I have a vocabulary of about 50,000 terms and a corpus of about 20,000 documents in a Pandas DataFrame like this:
import pandas as pd
vocab = {"movie", "good", "very"}
corpus = pd.DataFrame({
    "ID": [100, 200, 300],
    "Text": ["It's a good movie", "Wow it's very good", "Bad movie"]
})
The following code produces a SciPy CSR matrix in about 5 seconds only:
from sklearn.feature_extraction.text import TfidfVectorizer
vec = TfidfVectorizer(use_idf = False, ngram_range = (1, 2),
                      vocabulary = vocab)
vec.transform(corpus["Text"])
However, converting the CSR matrix to a Pandas SparseDataFrame is so slow that I've to abort it:
dtm = pd.SparseDataFrame(vec.transform(corpus["Text"]))
dtm["ID"] = corpus["ID"]
Attempted Solutions
I tried appending .tocoo() to vec.transform(corpus["Text"]) but it makes no difference in speed. Appending .toarray() is no good either since it returns
ValueError: array is too big;
arr.size * arr.dtype.itemsizeis larger than the maximum possible size
I also tried SparseSeries as suggested at stackoverflow.com/q/17818783 but it resulted in a MemoryError:
tfidf = vec.transform(corpus["Text"])
dtm = pd.SparseDataFrame( [pd.SparseSeries(tfidf[k].toarray().ravel())
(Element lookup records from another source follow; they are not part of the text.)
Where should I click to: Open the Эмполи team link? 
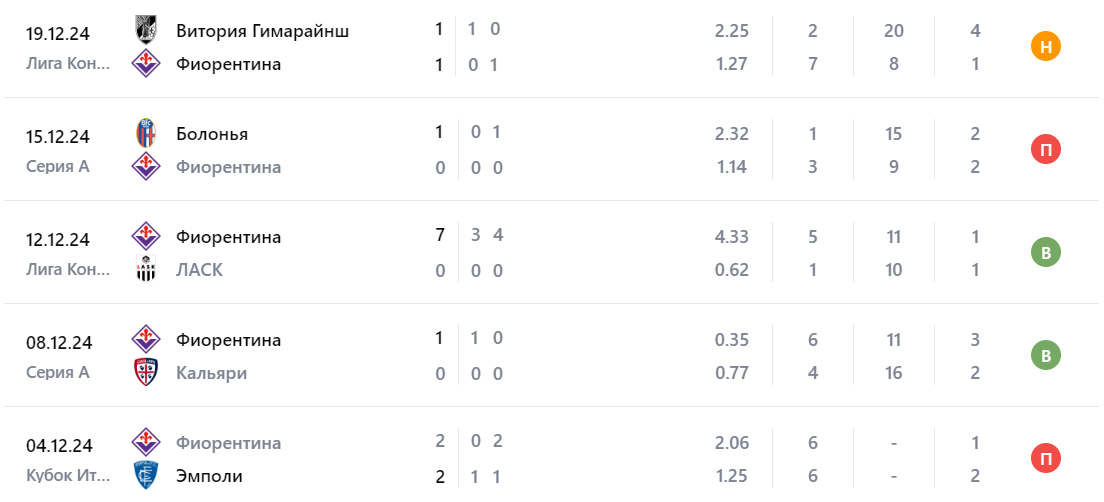tap(209, 476)
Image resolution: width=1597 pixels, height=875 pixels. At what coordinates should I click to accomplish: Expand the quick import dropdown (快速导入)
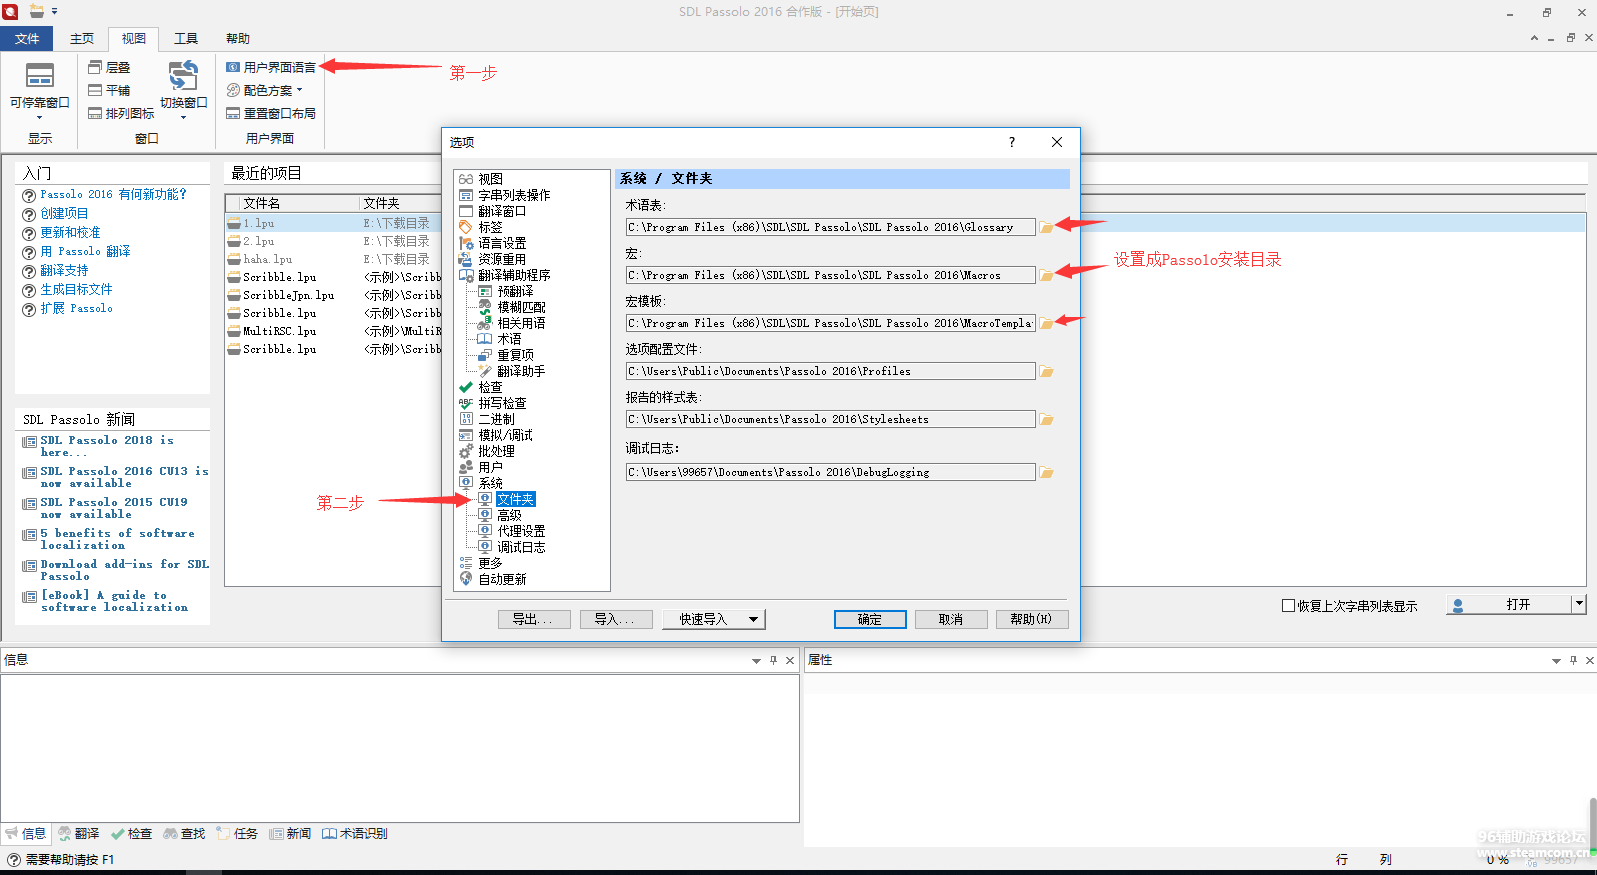(x=753, y=619)
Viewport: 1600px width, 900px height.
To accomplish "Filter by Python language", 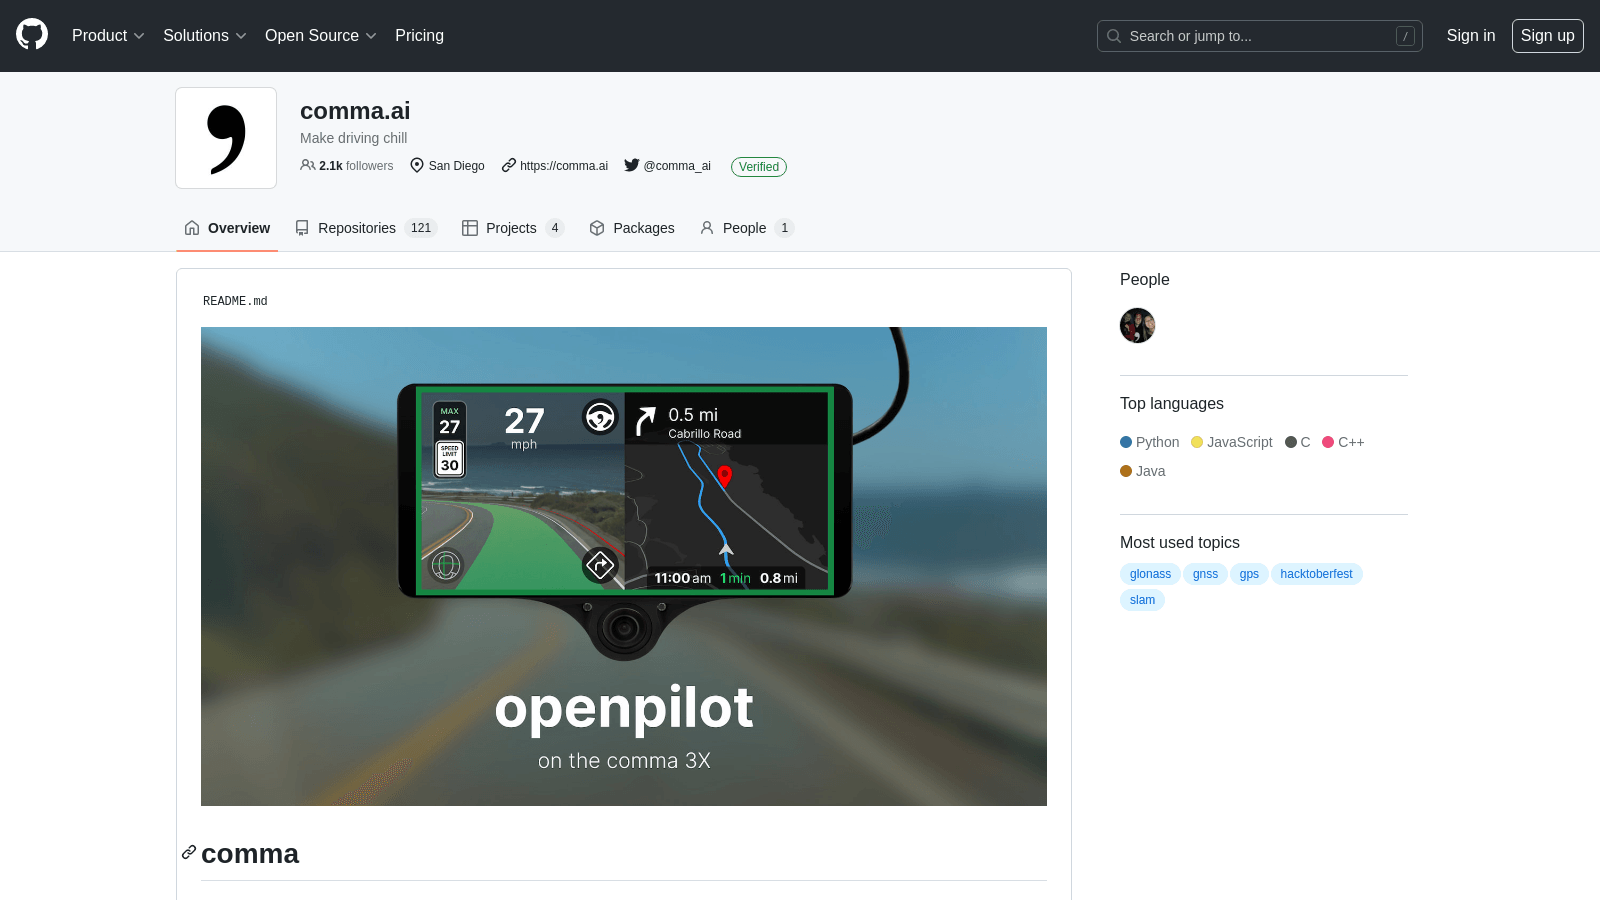I will click(1150, 442).
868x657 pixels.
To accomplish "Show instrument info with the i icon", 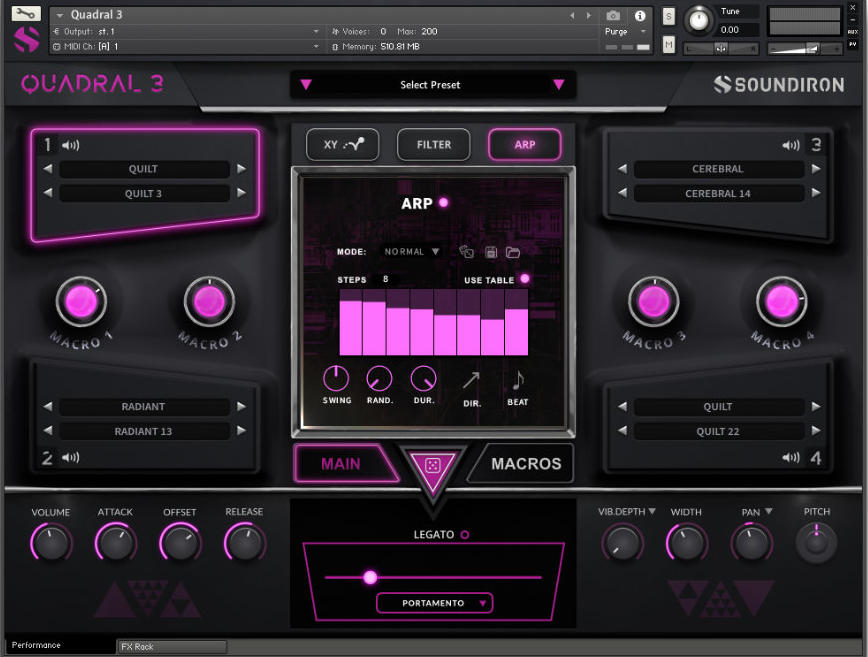I will pyautogui.click(x=639, y=15).
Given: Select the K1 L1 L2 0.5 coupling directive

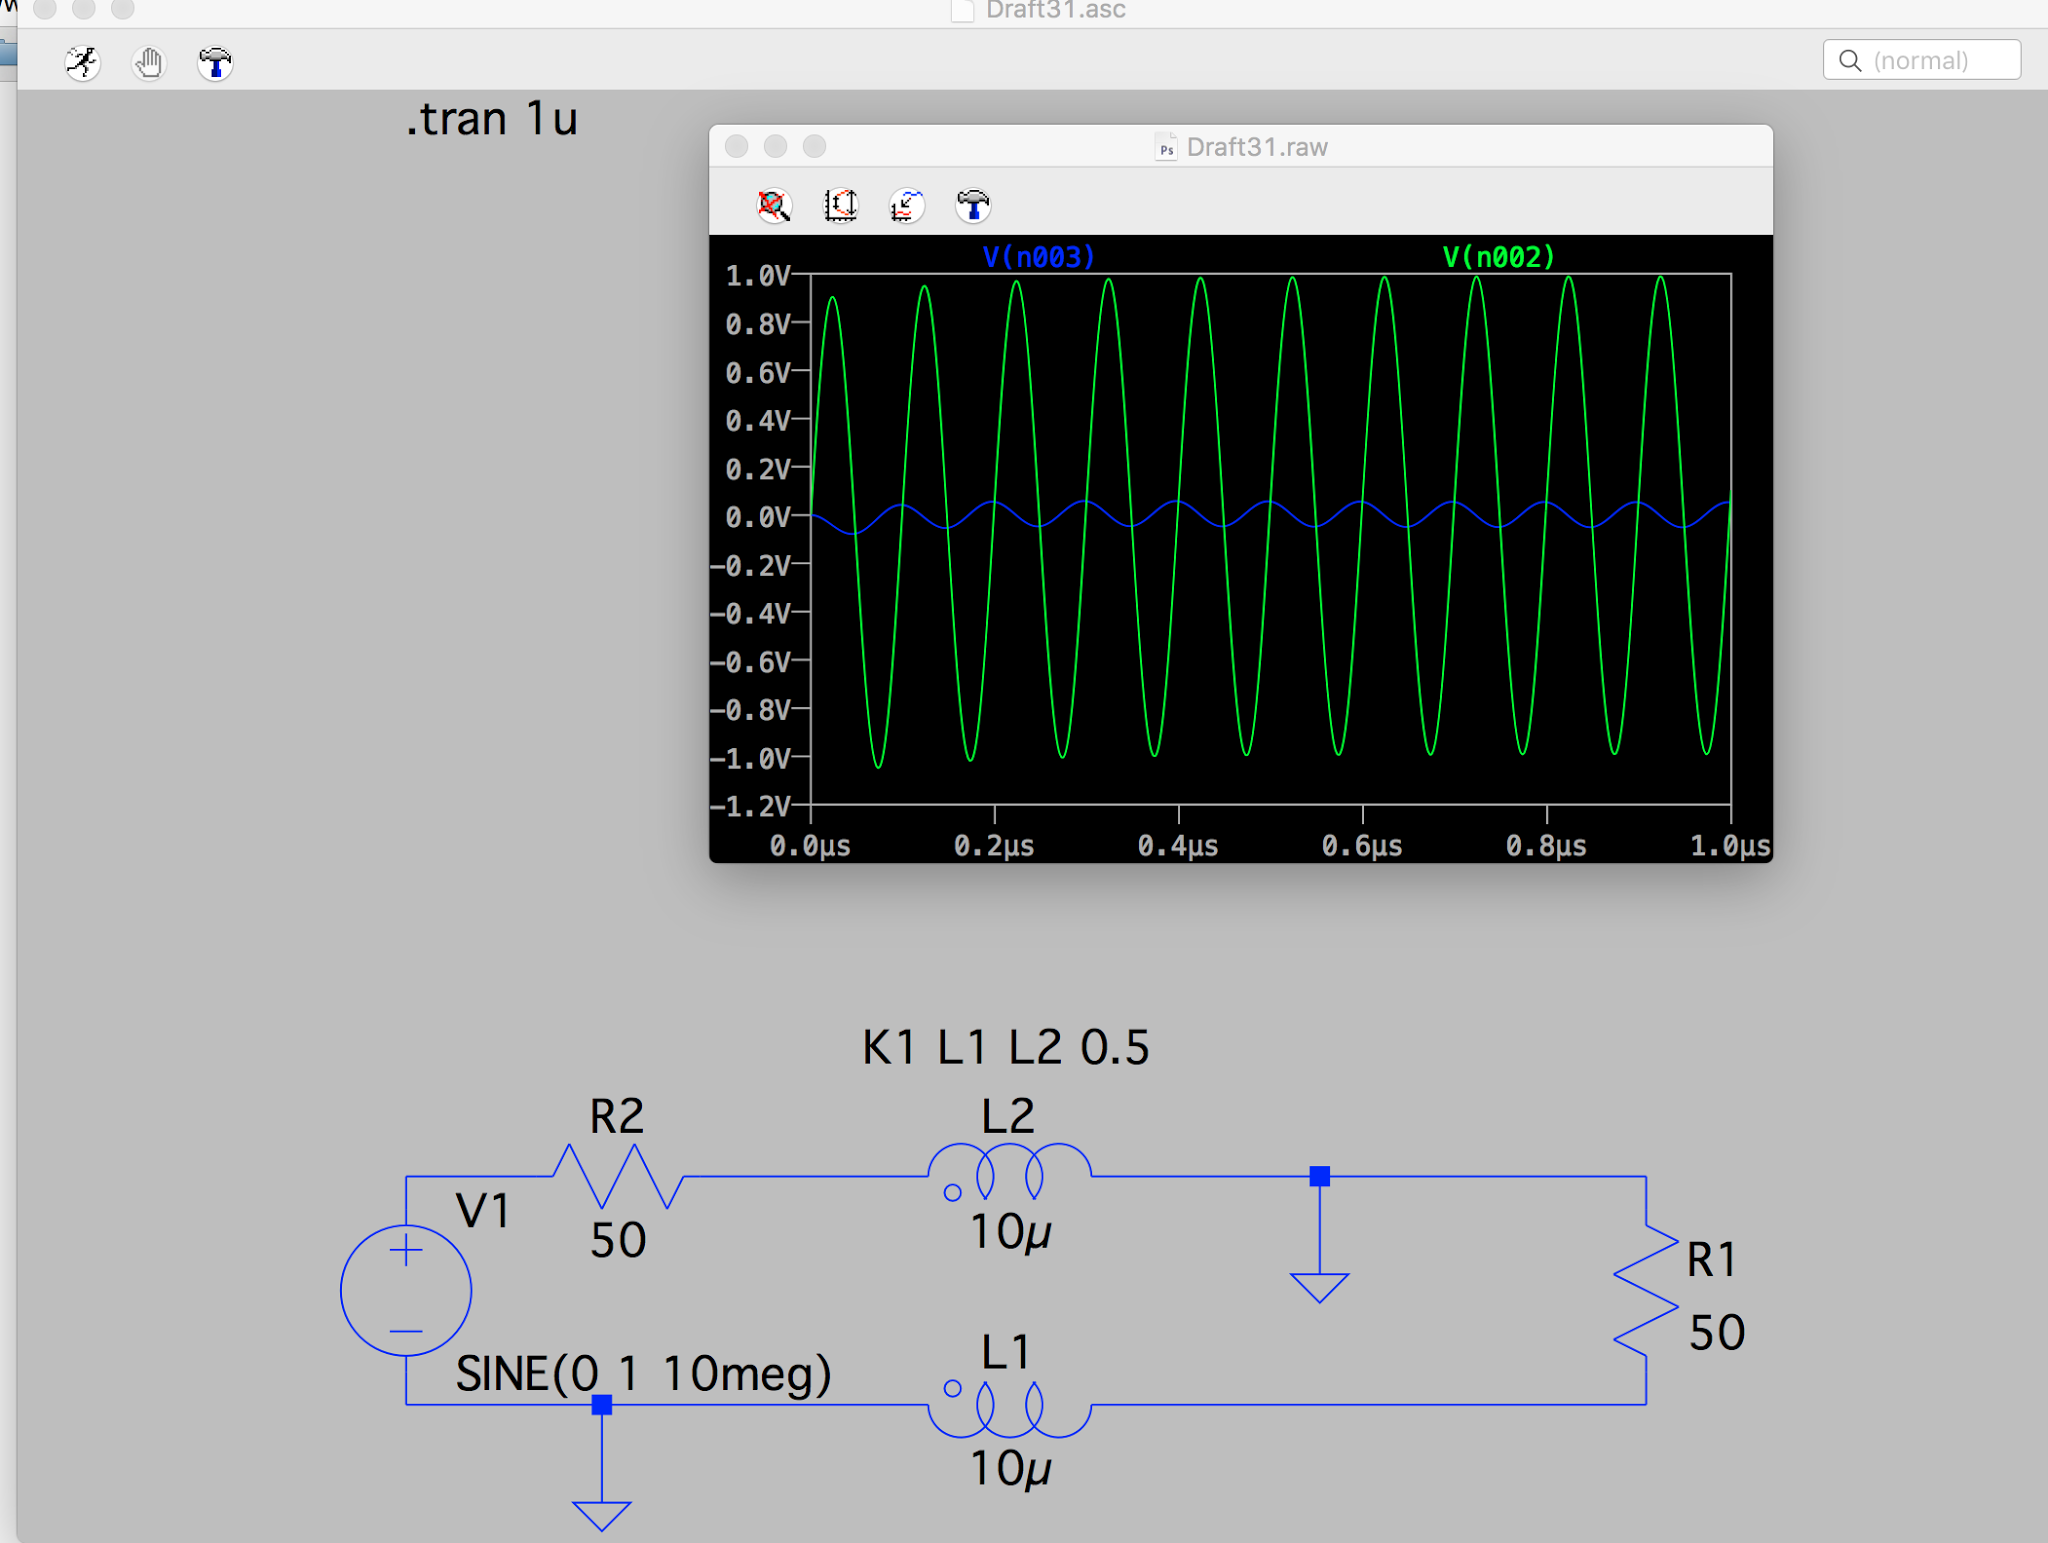Looking at the screenshot, I should 1005,1047.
                           for k in range(tfidf.shape[0])] )
The MemoryError cannot be resolved by changing the list comprehension to a generator expression, because the latter returns UnboundLocalError: local variable 'mgr' referenced before assignment
I need a SparseDataFrame because I want to join / merge the ID column with another DataFrame. Is there a faster way?